The result? An unprecedented opportunity for students to use their creativity and unique perspectives to offer speculative solutions to today’s biggest challenges.

This spring, 141 students participated in and completed the challenge at DiscoverDesign.org. Their challenge: to design a "pocket park"—a small park that transforms a vacant lot or other unused space into a place for play, relaxation or creative expression. In most urban areas, pocket parks can help remedy the imbalance between high property costs and the needs for green spaces open to the public.

We’re thrilled to announce the top three student projects, and we’re so proud of all of the hard work put forth by this year’s participants.

Discover Design Winners

Teague Bostic, Advanced Technologies High School, Las Vegas, NV
Urban Farming Pocket Park

Teague Bostic’s project focused on creating a pocket park in Las Vegas, Nevada, with a special emphasis on reducing suburban sprawl by creating attractive spaces for community cultivation. Bostic’s park would serve as a space for meetings and urban farming, thus attracting people back to cities and enhancing the quality of life for those already living in urban areas.

He based his prospective designs on Detroit’s urban farming movement. He states, “The Detroit Recreation Department created and helped manage urban farms in vacant city lots around Detroit. The Urban Agriculture program helped reduce urban blight, provided educational opportunities, and improved access to fresh produce thus in turn creating happier community members.”

Ultimately, Bostic’s goal is to reduce sprawl with a more holistic mission.

“I want to create a safe environment where people plagued by urban sprawl can realize the beauty of the downtown area and the need to be involved with their surrounding community.
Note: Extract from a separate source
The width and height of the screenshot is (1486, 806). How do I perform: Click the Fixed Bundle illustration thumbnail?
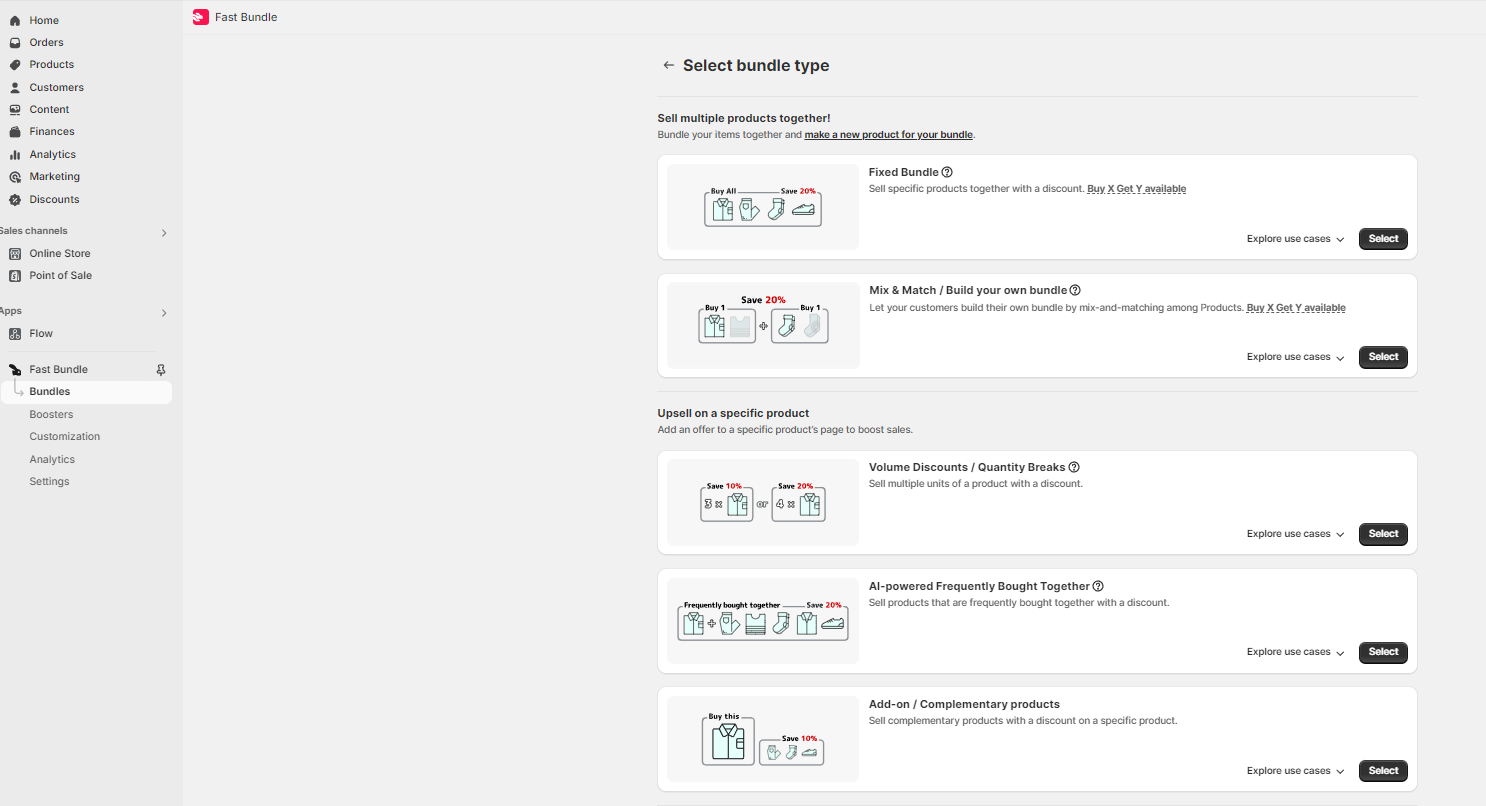763,207
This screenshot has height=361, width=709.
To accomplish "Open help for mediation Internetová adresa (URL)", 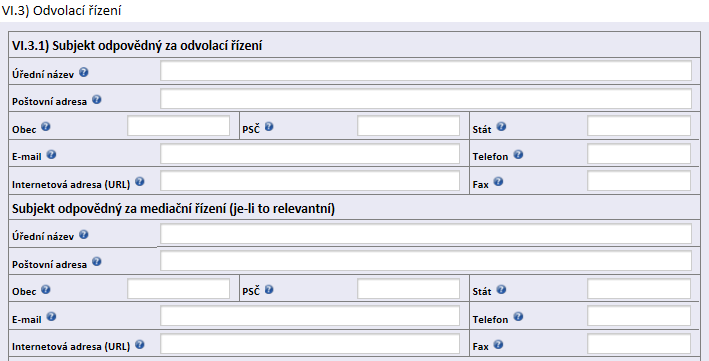I will point(140,345).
Promoting interaction will result in happier people which results in a healthier city.”

–Teague Bostic

 

Ahzin Nam, Cupertino High School, Cupertino, CA
Park of Light

California’s drought was national news in 2015. Conflicts over wasteful resources and products have vastly overshadowed the drought’s effect on the everyday lives of California residents. Ahzin Nam of Cupertino, California, has devised a park that, “provides the maximum amount of relaxation and refreshment and creates the minimum amount of wasted water.” 

Utilizing Google SketchUp—a user-friendly design program—Nam designed a park using the shape of a leaf to form the park’s floor plan. Organic forms punctuate the overall plan, in which fauna-shaped overhangs provide shade to sitting areas made from boulders. The overhangs themselves are dynamic, and use colored glass pieces to mimic “forest lighting,” an important component of the Park of Light. Nam included a park café that recycles its water to maintain the park’s sycamore and olive trees, which need little water to thrive.

In his process, Nam focused on site-specificity.

“Before looking for a site, I thought about what type of park will be suitable for my neighborhood, which is located in the south bay area of California. I first started by finding the purpose of a park and observing other parks in the world and my neighborhood.”

–Ahzin Nam

 

Patricia Evangelista, Advanced Technologies High School, Las Vegas, NV
The Art District Arboretum

Patricia Evangelista of Las Vegas, Nevada, designed a pocket park for her city’s Art District. According to Evangelista, the neighborhood is “rich with potential but suffers from a lack of environmentally-friendly options and kinship.”

As a solution, Evangelista proposed a pocket park that includes a bike storage lot to encourage environmentally friendly modes of transportation, as well as multiple areas to socialize and interact with nature.

Her mission statement outlines the following goals:

  • To encourage and build on a growing bike community in the city by providing safe bike racks.
  • To provide two types of sustainable landscapes within the park, each with unique benefits to the lot.
    • Hardscapes that include unique concrete pavers, seating and activities
    • Softscapes as a place to share knowledge about fruiting and nectaring trees in the desert
  • To provide an ecological support to productive tree landscapes.
  • To encourage locals to enjoy the Arts District for the culture it provides, and to bring the community together.